◆ What is being asked ◆
Shift every coordinate in the answers by adding 51 to it, and write the records out again with their requests. Begin at the line that contains "Task: Click the YEL/BRN label on the left" and stop after the line that contains "Action: [334, 51]".

◆ Input records ◆
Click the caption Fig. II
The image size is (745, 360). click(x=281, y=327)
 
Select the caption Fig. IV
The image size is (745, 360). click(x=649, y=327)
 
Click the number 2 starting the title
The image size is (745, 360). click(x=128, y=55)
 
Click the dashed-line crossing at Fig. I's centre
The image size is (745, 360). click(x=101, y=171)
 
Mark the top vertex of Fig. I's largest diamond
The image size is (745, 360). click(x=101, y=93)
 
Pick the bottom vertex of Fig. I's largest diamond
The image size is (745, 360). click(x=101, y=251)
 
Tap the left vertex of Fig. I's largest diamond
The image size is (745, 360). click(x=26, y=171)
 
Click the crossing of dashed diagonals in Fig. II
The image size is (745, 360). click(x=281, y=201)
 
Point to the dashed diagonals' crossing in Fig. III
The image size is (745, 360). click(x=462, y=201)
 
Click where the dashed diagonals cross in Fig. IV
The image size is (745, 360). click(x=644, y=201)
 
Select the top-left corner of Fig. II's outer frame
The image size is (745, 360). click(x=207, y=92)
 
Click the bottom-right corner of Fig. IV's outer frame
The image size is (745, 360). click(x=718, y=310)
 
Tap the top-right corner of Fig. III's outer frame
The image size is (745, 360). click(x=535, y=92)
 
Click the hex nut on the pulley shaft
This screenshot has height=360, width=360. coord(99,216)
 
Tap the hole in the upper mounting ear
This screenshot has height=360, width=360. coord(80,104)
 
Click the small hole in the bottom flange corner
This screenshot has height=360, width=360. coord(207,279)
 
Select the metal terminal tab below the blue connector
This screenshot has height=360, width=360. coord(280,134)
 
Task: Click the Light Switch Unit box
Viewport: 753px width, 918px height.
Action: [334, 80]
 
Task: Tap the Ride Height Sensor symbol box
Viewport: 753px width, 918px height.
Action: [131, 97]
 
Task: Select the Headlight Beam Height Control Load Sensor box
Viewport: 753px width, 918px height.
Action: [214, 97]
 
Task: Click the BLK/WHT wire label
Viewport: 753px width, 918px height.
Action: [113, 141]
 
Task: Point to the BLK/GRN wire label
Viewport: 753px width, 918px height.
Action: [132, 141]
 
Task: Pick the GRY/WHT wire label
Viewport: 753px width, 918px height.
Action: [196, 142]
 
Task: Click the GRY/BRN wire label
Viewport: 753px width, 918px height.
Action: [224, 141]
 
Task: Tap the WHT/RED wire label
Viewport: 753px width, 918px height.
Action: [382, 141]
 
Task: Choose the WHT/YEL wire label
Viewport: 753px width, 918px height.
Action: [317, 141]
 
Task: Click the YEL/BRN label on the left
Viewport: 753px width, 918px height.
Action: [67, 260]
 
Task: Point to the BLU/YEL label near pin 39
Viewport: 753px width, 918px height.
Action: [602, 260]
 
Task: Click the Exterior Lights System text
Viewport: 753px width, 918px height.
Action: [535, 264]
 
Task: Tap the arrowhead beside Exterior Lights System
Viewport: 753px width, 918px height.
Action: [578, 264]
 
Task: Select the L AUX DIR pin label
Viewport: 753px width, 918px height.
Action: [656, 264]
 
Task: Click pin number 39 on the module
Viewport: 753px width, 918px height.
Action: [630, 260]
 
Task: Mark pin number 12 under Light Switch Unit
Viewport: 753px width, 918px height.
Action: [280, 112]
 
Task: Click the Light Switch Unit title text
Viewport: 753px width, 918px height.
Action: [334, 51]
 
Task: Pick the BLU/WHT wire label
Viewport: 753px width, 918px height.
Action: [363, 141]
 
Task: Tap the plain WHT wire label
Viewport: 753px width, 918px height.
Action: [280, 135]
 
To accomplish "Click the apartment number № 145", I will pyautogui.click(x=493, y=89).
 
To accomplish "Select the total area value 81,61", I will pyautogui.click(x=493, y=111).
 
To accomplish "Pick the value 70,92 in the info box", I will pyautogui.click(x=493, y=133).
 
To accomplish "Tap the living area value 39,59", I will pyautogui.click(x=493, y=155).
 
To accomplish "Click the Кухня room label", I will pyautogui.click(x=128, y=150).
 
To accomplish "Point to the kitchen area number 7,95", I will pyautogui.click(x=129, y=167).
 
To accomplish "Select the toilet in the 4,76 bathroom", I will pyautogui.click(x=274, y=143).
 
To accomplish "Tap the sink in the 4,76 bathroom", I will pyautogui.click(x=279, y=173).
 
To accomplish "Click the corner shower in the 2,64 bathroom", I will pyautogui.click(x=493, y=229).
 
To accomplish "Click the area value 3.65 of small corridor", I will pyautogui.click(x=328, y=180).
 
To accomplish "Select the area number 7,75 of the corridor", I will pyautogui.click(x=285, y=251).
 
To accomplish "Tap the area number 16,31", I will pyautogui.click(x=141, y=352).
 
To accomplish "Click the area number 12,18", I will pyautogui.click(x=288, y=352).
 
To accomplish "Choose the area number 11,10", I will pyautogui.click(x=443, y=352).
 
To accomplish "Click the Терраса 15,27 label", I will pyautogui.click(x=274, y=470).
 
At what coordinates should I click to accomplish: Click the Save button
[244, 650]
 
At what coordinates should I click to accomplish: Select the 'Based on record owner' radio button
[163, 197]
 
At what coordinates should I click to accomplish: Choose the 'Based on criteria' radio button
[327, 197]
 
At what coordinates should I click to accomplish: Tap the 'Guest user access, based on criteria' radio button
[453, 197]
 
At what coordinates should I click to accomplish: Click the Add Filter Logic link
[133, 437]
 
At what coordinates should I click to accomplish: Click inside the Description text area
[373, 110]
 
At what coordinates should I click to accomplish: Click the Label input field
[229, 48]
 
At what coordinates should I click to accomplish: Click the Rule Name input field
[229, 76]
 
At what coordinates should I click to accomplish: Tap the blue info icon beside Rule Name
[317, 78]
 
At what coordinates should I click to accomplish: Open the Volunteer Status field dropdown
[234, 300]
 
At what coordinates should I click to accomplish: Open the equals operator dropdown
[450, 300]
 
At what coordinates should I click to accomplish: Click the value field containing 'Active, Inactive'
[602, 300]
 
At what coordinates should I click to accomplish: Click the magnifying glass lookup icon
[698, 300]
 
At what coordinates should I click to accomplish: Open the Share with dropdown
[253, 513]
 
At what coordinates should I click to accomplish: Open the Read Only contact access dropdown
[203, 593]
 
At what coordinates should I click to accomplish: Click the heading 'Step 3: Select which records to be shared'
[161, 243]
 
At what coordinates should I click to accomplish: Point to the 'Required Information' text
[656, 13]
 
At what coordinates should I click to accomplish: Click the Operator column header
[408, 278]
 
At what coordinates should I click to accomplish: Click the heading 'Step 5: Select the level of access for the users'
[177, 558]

◆ Result for this task ◆
Task: Click the YEL/BRN label on the left
Viewport: 753px width, 918px height.
Action: [118, 311]
 
Task: Point to the BLU/YEL label near pin 39
Viewport: 753px width, 918px height.
Action: [653, 311]
 
Task: Click the Exterior Lights System text
Viewport: 753px width, 918px height.
Action: [586, 315]
 
Task: Tap the arrowhead beside Exterior Lights System
Viewport: 753px width, 918px height.
Action: [629, 315]
 
Task: Select the L AUX DIR pin label
Viewport: 753px width, 918px height.
Action: [707, 315]
 
Task: Click pin number 39 on the module
Viewport: 753px width, 918px height.
Action: [681, 311]
 
Task: Mark pin number 12 under Light Switch Unit
Viewport: 753px width, 918px height.
Action: [331, 163]
 
Task: Click the Light Switch Unit title text
Viewport: 753px width, 918px height.
Action: [385, 102]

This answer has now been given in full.